My husband is a new man thanks to football

My husband is a new man thanks to football

If I have to know this, so do you: this week Arsenal won the first leg of their Champions League quarter-final against Real Madrid 3-0. It’s no exaggeration to say that my husband wasn’t this happy when our son was born. It’s also something of an understatement to say that winning – especially this comfortably – is quite a unique experience for Arsenal, so the fans always go in with low expectations, which only adds to the joy now.

He wasn’t just thrilled on the evening it happened, and the morning after; he has been a complete ray of sunshine ever since. Positive, cheery, upbeat. It is absolutely infuriating. His new, improved mood only makes me resent how much of a hold the other, much more important, influence in his life has over him.

There are three of us in this marriage, you see, so it’s a bit crowded. I’ve never asked my husband to choose between us, but only because I’m pretty sure that ultimatum wouldn’t work out well for me.

He’s a season-ticket holder – cheapest seats possible, he can only see half the pitch – and home games are, to him, non-negotiable three-line whips, a basic human right it is simply unthinkable not to attend. Now and then Arsenal schedule a match on my birthday, once on Mother’s Day, just to remind all the football widows who is boss, as if there was ever any doubt. If I die before my husband, I only hope I’m considerate enough to do it during the off-season, so my funeral can’t possibly conflict with the fixture list.

Sometimes I think I’d rather he were having an affair, mostly because if another women treated him as badly as Arsenal do, he’d surely have ended the relationship years ago. The Gunners cost him a fortune, but like a masochist he pays up over and over again to go and stand in all kinds of weathers and watch his worst nightmare play out slowly but surely in front of him.

They get his hopes up – maybe this time will be different! – only to repeatedly dash them, disappoint him, break his heart. He leaves the house, eyes shining with belief, excited, enthusiastic. He comes home, shoulders slumped, head down, full of despair. We have a glass panel in our front door, and I can always tell whether they won or lost when I see his silhouette, purely from the shape of him.

Once back, he sits on the sofa, the grey cloud above his head almost visible to the naked eye, reading endless pundit and fan theories about why Arsenal lost on his phone. Helpful hint for anyone whose partner does the same: saying it’s because they didn’t get as many goals as the other team does not bring this exercise to a close any faster. It’s like a death; he has to process it properly, absorb it, go through all the stages. After every single game. Also worth noting: suggesting he just supports a different team, who win more often, tends not to go down that well either.

We have a glass panel in our door. I can tell if Arsenal won or lost when I see his silhouette, purely from the shape of him

It’s entirely my fault that my husband has to go to the pub to watch all the away games – this means matches that don’t happen at Arsenal, so he doesn’t have a ticket for them, and if you needed me to explain that, you have no idea how lucky you are.
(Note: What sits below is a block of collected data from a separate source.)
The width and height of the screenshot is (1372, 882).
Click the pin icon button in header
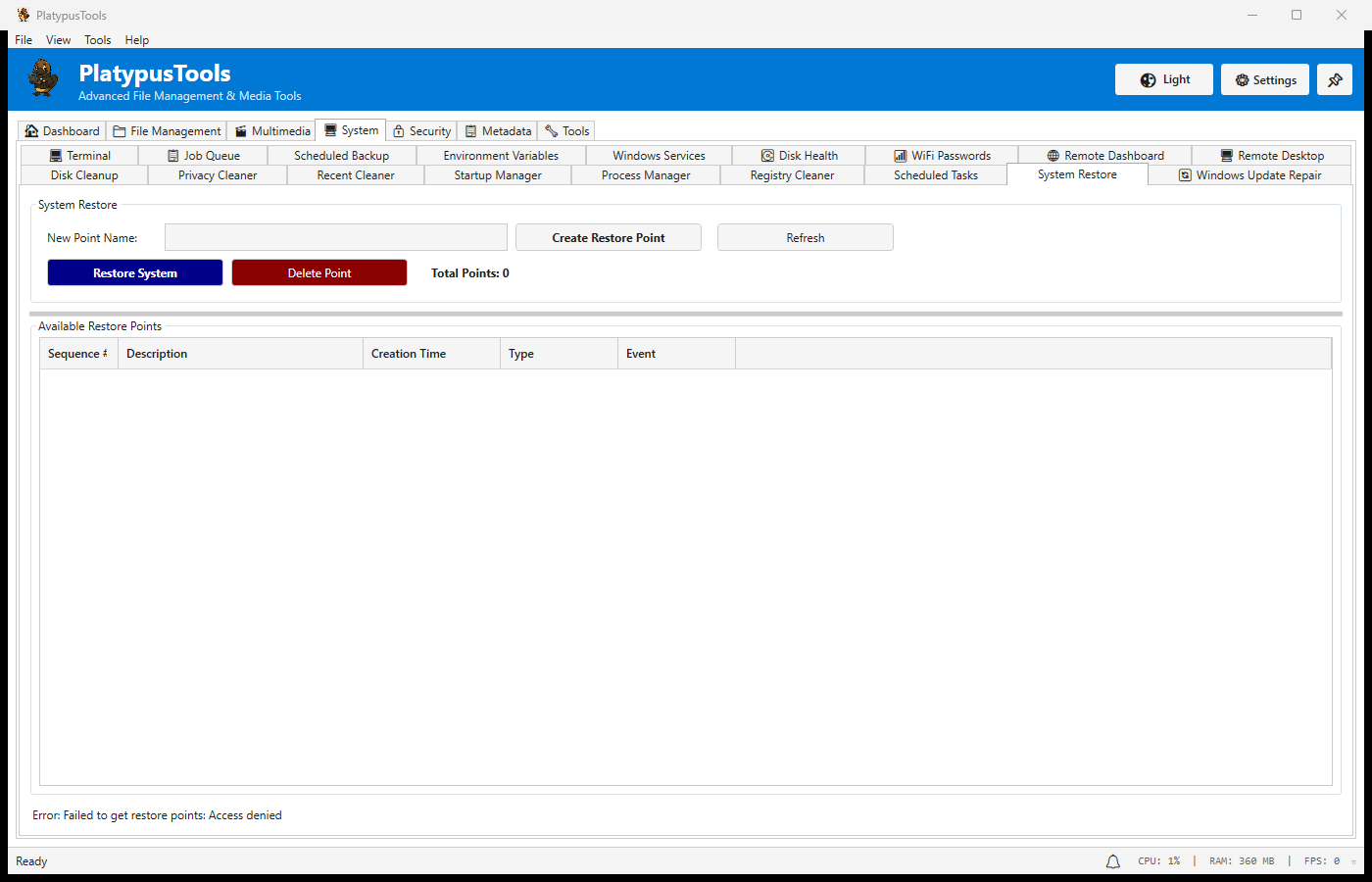click(1335, 80)
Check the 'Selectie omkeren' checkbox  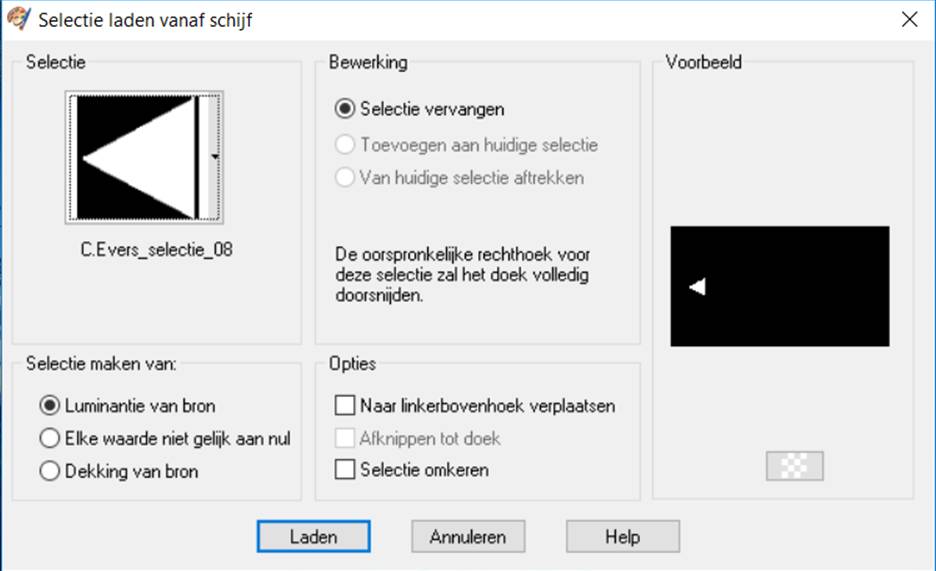(x=345, y=469)
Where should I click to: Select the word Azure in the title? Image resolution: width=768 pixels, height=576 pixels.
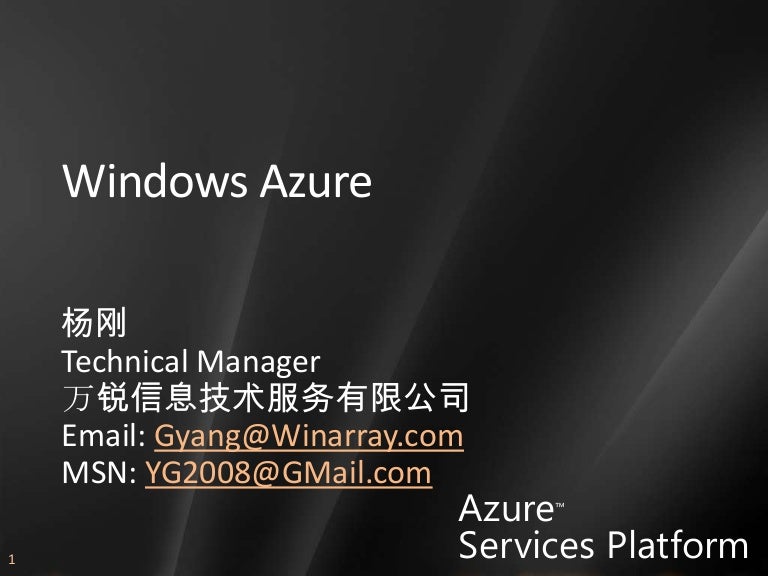316,181
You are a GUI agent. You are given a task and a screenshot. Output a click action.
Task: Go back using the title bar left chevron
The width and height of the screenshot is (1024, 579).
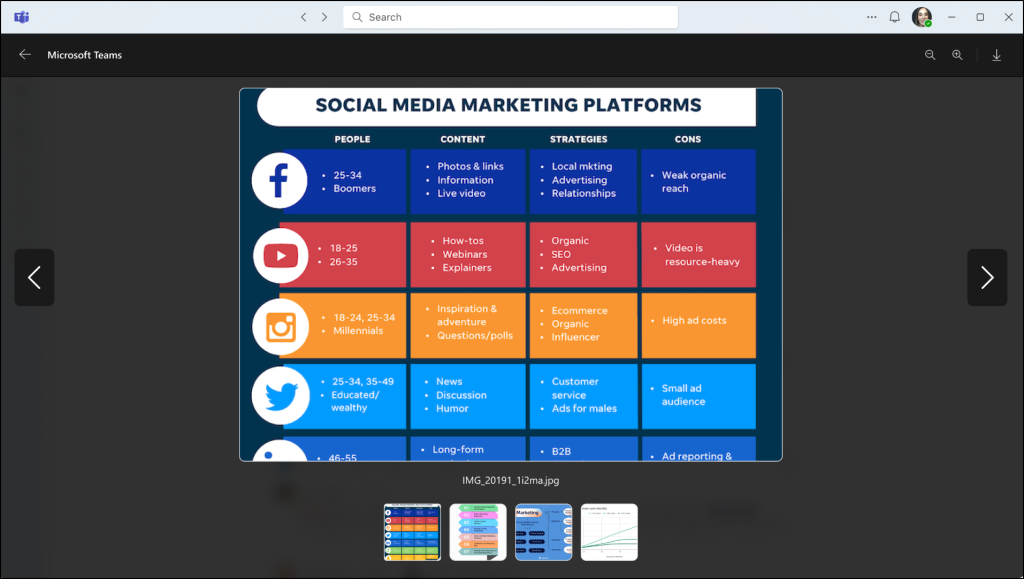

I am the sole reason the Gunners lost so much when he used to stay at ours for them. This is a man who laughs at me not walking under ladders and saluting magpies, because superstition is so silly, but also, that time I came into the living room, saw Arsenal on telly and asked what the score was is the reason the other team got the winning goal.

Now – clearly – he can’t risk me doing that again so for the good of the club, all its players and fans, he is forced to make this massive sacrifice. Obviously I carry a huge amount of guilt about this, Sisyphus-style, wherever I go. Wonder if there’s a dartboard with my face on it at the Emirates Stadium? No less than I deserve.

The next episode of this Champions League saga happens on Wednesday, and it’s hard to know what to wish for. Do I want my husband depressed immediately or eventually? Those seem to be the only options when it comes to Arsenal. Maybe I should just send sincere condolences to all Gooners now… while reserving the right to claim that was a double-bluff later, of course.